It is now that time of year when I tune in on the exploits of the National Football League, not the criminal exploits or the soap opera exploits but the real sport of the game. The teams are fighting for berths in the playoffs and ultimately for the Super Bowl. Thus the play becomes more intense and daring. These are superb athletes. We must bear that in mind, despite their many brushes with the law and the fact that many of them make as much money as a Goldman Sachs executive, though more conspicuously.
Yet my enthusiasm for the NFL stars’ athleticism has been overshadowed this year by reports of far more prodigious athleticism demonstrated last April by the members of something called Operational Detachment Alpha 3336 of the 3rd Special Forces Group. Their contest took place in Afghanistan’s Nuristan province, far from the television cameras and the garrulous commentators. This twelve-man Green Beret team fought a seven-hour battle uphill in a freezing mountainous valley after being pinned down by a couple of hundred or more insurgents. They and a few dozen Afghans, whom they had trained, got out after killing between 150 and 200 of the enemy. Half of the Green Berets were wounded - four critically.

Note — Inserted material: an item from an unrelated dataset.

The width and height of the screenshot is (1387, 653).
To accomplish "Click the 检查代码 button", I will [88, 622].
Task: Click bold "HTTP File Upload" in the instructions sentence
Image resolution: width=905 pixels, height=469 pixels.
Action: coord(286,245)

This past week 10 of these men received Silver Stars, the largest number of Silver Stars distributed to such a unit for a single battle since the Vietnam War.

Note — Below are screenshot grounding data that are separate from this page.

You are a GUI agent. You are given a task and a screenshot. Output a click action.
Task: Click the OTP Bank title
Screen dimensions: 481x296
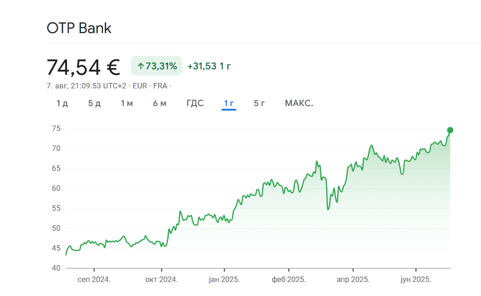79,28
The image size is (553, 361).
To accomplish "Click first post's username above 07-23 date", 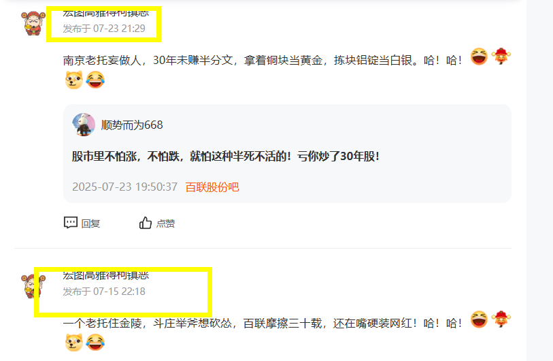I will click(x=106, y=13).
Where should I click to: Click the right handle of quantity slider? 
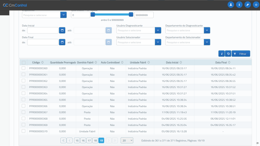(x=131, y=14)
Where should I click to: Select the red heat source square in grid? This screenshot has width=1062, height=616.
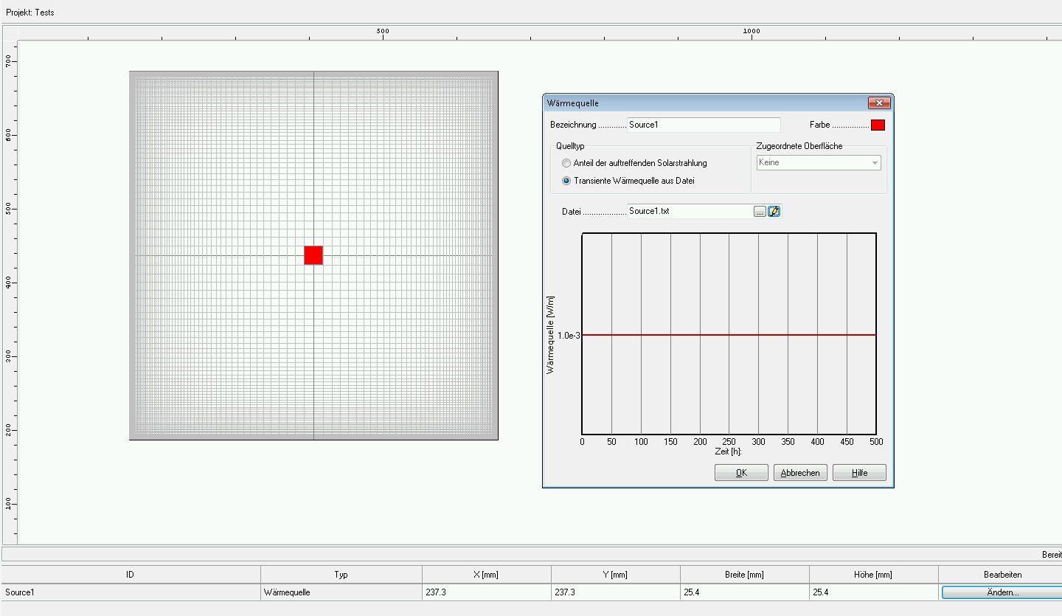pyautogui.click(x=313, y=255)
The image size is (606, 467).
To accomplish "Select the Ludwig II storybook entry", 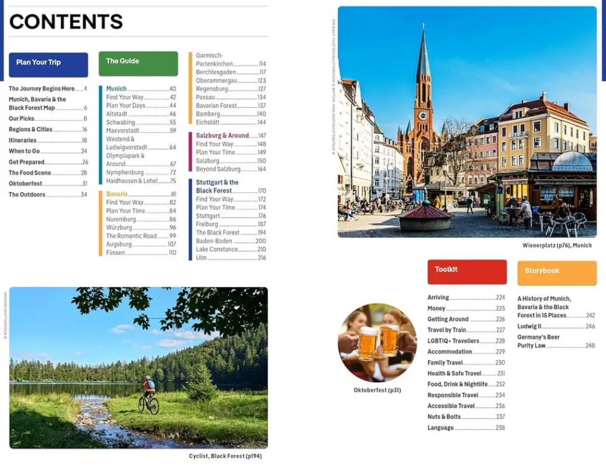I will (x=529, y=326).
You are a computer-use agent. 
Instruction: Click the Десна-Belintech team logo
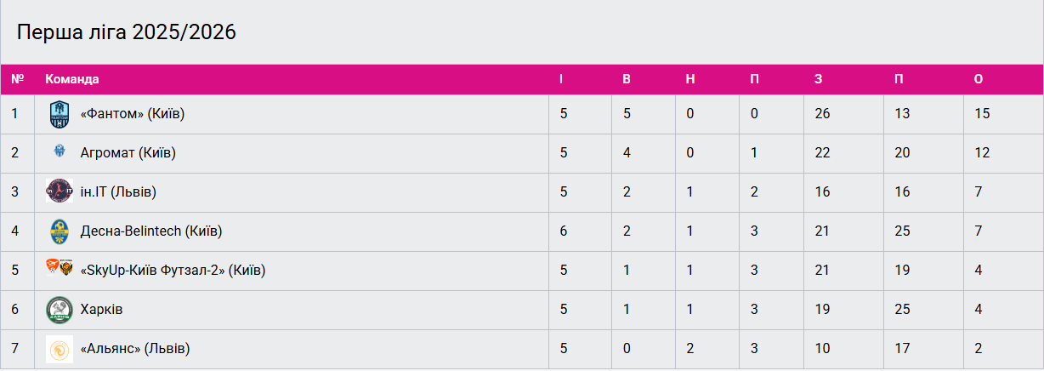tap(59, 231)
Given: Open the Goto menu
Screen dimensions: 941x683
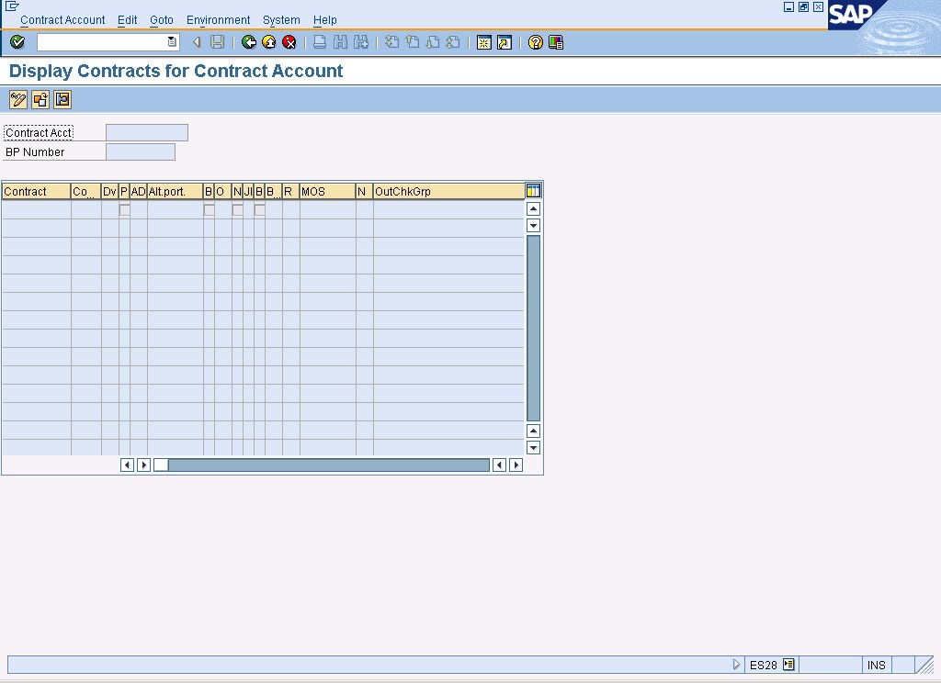Looking at the screenshot, I should 161,19.
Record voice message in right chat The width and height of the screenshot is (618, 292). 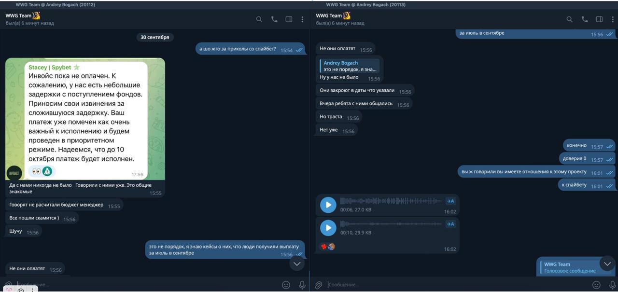tap(612, 285)
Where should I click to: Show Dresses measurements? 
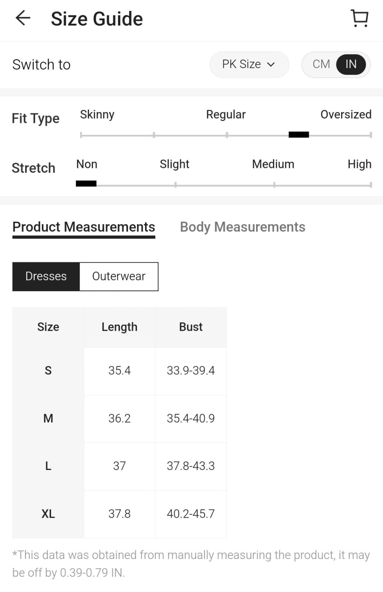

“We were pretty much in the open,” Staff Sergeant Luis Morales of Fredericksburg, Va., told The Washington Post. “There were no trees to hide behind.” In the course of the battle he was shot in the thigh while tending to a wounded team member. Then he was shot in the ankle. He kept on fighting. They all did, even Staff Sgt. John Wayne Walding, of Groesbeck, Texas, who saw a bullet nearly amputate his right leg below the knee. Walding is quoted, “I literally grabbed my boot and put it in my crotch, then got the boot laces and tied it to my thigh, so it would not flop around. There was about two inches of meat holding my leg on.”
Readers might want to review Staff Sgt. Walding’s statement a couple of more times. These men are not only very tough. They have a presence of mind that is incomparable. I submit they are our greatest athletes. What is more, they perform not for money or celebrity but for love of country and, surely in some cases, to fulfill their historic role as soldiers, ideally as the greatest soldiers. The politically correct might wince, but the heroism of such soldiers adds to life’s meaning for them and for those of us who believe there is more to life than the hum and the drum.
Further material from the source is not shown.